Important changes in the real estate tax framework took effect in January. Among other things, the new law redefines buildings and structures and modifies the tax treatment of complex facilities. As it happens, businesses are facing numerous challenges trying to comply with the changes:

  • No time to prepare – the new law was enacted as late as November 2024 and entered into force already in January 2025, leaving businesses with little time to adjust.
  • No interpretative clarity – there are new definitions and tax treatments that give rise to a lot of uncertainty, especially as regards the classification of buildings and structures and the assessment basis.
  • Complex asset review process – businesses need to carefully check which of their infrastructure assets are subject to the new rules and how their taxation changes.
  • Liquidity impacts – the new regulations will increase the tax for many companies which, if not appropriately prepared, may experience negative impacts on their budgets.
  • No clear guidance – even though the new law is already in force, businesses are yet to see any official interpretations or positions from tax authorities, a lack that hinders proper tax compliance.

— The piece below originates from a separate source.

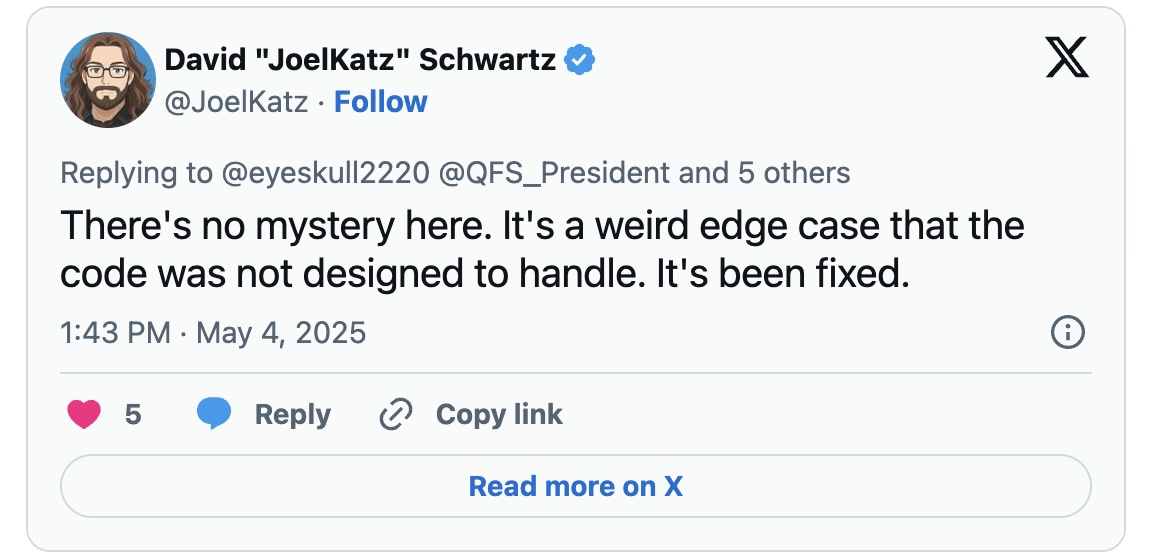The width and height of the screenshot is (1168, 556).
Task: Click the "and 5 others" text
Action: coord(764,173)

All that goes to show how big a challenge these tax changes are. Firms did not manage to prepare for the new law on time, with interpretative doubts exacerbating the situation even further. Industries expected to take the greatest brunt are already requesting a postponement of the compliance deadline. This clearly shows that there wasn’t enough time to prepare while the extent of the changes calls for a longer transitional period.

It is advisable to monitor those developments.